Paywalls are a great example. About five years ago, there was a rush to initiate paywalls. People must pay for journalism, we were told. Shortly after, there was a line of thought that it wasn’t important to be first. It was important to be right.
Now, we are seeing news organisations pull their finger from the hole in the paywall dam. As an industry, we’re reluctant to admit errors of our ways. We’re not sure yet whether the decision to initiate a paywall was actually an error. Rather, we slowly build pores into the wall to a point where most people aren’t aware the wall exists.
Eventually, it probably won’t, despite a continued push on subscriptions – at least until we can get our heads around the possibility that the business case of media companies is as diverse as their audience allows.
Even though entrepreneurial possibilities are endless, the first business mission will be to build revenue streams that stem from the construction of mass audience, which we know quality journalism can do.
In theory, those streams will keep our core industry afloat.
However, if we are to crystal ball-gaze and be guided by trends, the real challenge lies not with the generation of audience, but with the retention of loyalty.
If the audience is not entering via a branded channel, as they would a masthead or website homepage, then how are they expected to be loyal to a peripheral product, such as an event – a tactic proving successful for my own employer, Fairfax?
One school of thought at present foresees a short lifespan of regional news sites. A drive for the quantity of audience large enough to sustain high-revenue targets means national and global audiences are paramount.
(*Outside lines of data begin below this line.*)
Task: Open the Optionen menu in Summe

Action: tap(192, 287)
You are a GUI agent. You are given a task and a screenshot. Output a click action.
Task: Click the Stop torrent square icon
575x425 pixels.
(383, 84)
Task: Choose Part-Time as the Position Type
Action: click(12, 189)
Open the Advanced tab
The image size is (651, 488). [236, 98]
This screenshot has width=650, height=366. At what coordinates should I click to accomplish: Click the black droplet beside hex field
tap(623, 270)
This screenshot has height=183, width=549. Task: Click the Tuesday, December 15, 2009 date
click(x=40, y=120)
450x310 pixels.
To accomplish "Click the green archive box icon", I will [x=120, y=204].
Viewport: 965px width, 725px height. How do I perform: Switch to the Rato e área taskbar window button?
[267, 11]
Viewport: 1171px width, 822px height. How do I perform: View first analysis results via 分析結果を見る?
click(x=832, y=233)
Industry participants aspire to the penetration of Buzzfeed and Huffington Post in their quest for an answer.
The race for traffic is consequently being run via Google, social media channels and other sources external to the company’s brand. An argument hence emerges: is the brand diluted as a result, and is trust diminished alongside the logo.
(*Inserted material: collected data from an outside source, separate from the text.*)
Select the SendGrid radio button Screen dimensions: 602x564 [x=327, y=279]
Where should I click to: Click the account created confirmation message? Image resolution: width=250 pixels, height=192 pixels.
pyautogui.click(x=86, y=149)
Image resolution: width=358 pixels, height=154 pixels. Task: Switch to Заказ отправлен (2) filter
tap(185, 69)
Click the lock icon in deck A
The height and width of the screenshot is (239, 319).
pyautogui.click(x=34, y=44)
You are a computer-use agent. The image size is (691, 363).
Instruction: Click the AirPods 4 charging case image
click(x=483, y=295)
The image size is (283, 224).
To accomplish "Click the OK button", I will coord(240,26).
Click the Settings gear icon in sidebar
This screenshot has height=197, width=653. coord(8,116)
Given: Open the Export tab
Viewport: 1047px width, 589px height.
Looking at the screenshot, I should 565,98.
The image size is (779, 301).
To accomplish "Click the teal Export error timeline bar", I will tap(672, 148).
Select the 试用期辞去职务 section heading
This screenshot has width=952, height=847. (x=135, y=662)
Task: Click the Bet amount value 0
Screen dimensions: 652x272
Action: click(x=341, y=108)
It would be unwise, however, to write off the power of community – the influence generated by product loyalty. The strength of news organisations has always been an ability to build communities, whether they be geographic or “of interest”.
This might take an acknowledgment that the top few media mastheads in the country will dominate the airwaves, via whatever platform that might be. However, as the media market matures in its efforts to create a solid business platform on which to sustain its core pursuit, so will the advertising industry, and so will the entrepreneurial skills of a new wave of media barons.
It would be dangerous for all media organisations to follow a global path in the chase for heavier traffic. It would be perilous to ignore the parochial stage on which their foundation was built.
Some things will never be the same. Newspapers may well die. The homepage may die. But our audience will not, and they will demand that we deliver products with relevance.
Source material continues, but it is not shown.